Without including any pictures, write out the data below exactly.

(INFORMATION SUPPLIED Opens)

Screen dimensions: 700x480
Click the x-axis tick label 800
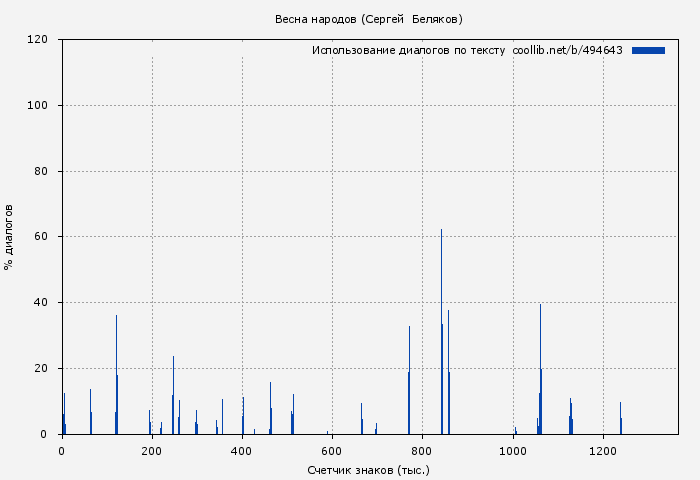click(x=422, y=451)
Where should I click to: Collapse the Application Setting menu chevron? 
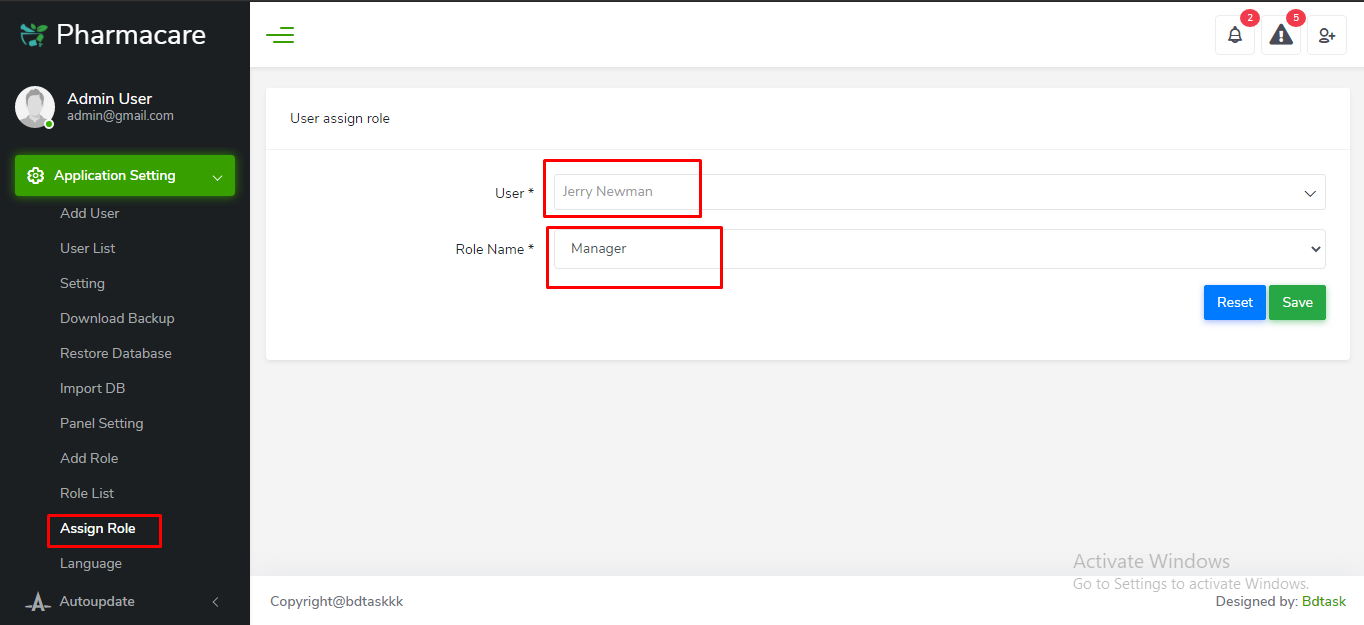click(217, 178)
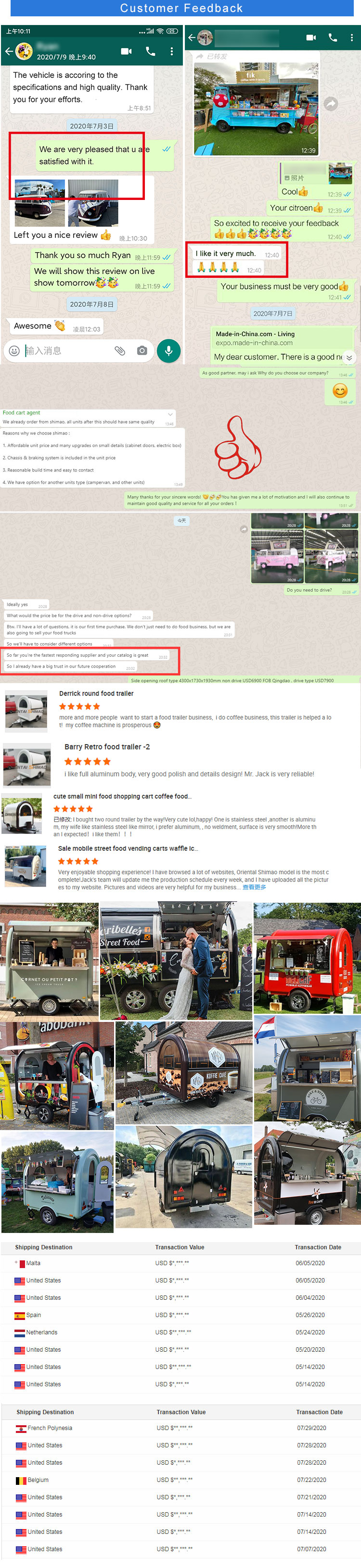This screenshot has width=361, height=1568.
Task: Click the 查看更多 link in review
Action: coord(254,887)
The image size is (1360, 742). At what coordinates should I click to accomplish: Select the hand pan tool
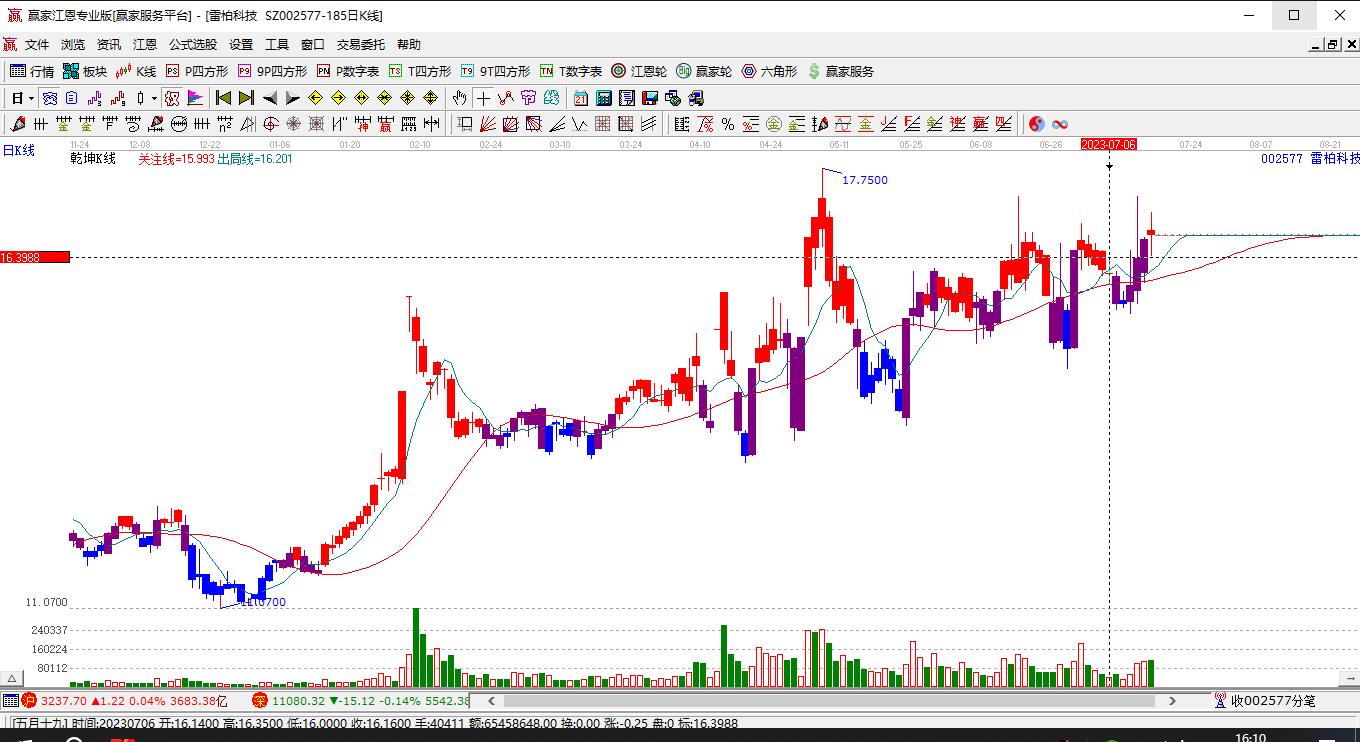pos(459,98)
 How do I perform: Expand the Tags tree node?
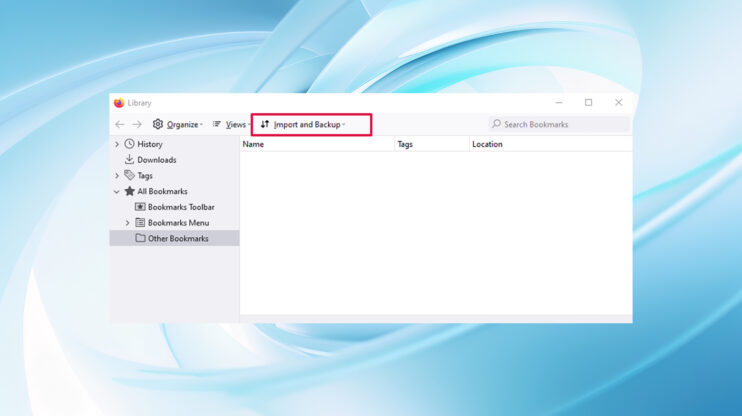click(117, 176)
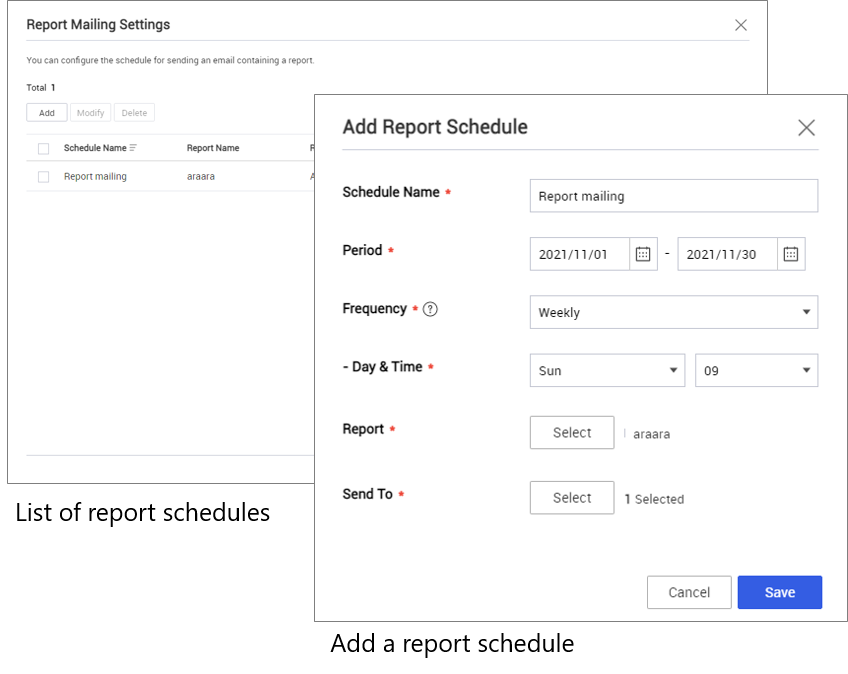Click the Add button
Image resolution: width=848 pixels, height=674 pixels.
click(x=46, y=112)
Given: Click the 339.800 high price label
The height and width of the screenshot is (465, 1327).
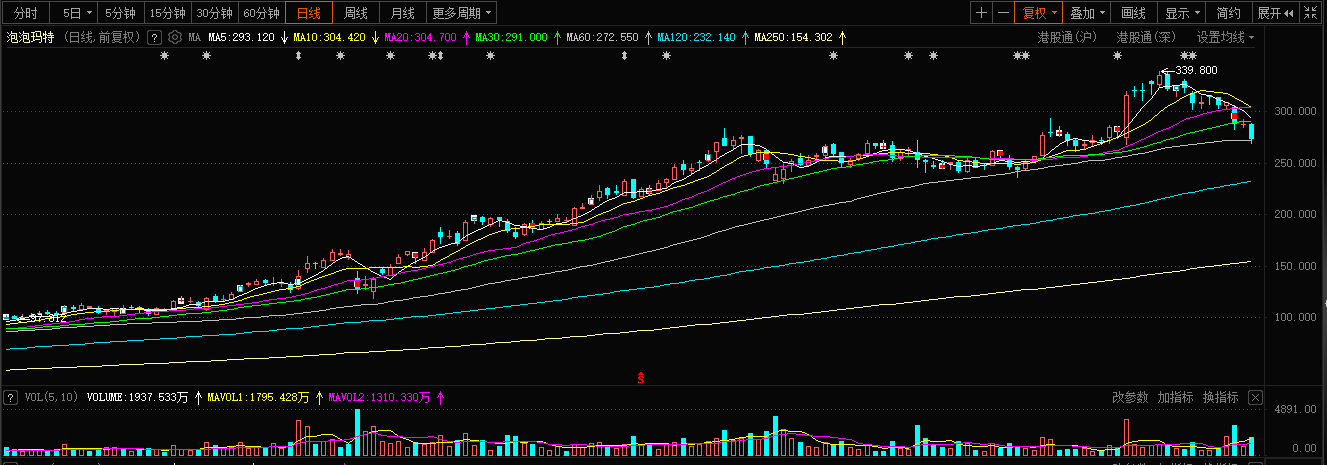Looking at the screenshot, I should (x=1196, y=70).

(INFORMATION SUPPLIED Closes)

§ **THE COMPLETED TASK**
Screen dimensions: 700x480
Click the x-axis tick label 800
click(x=422, y=451)
Where should I click to: Collapse the Application Setting menu chevron? 
click(217, 178)
This screenshot has width=361, height=1568.
Task: Click the 查看更多 link in review
Action: coord(254,887)
The image size is (1360, 742). At what coordinates should I click to accomplish: Select the hand pan tool
pos(459,98)
 How do I perform: Expand the Tags tree node?
click(117, 176)
Click the Add button
Image resolution: width=848 pixels, height=674 pixels.
click(x=46, y=112)
Given: Click the 339.800 high price label
The height and width of the screenshot is (465, 1327).
Looking at the screenshot, I should (x=1196, y=70).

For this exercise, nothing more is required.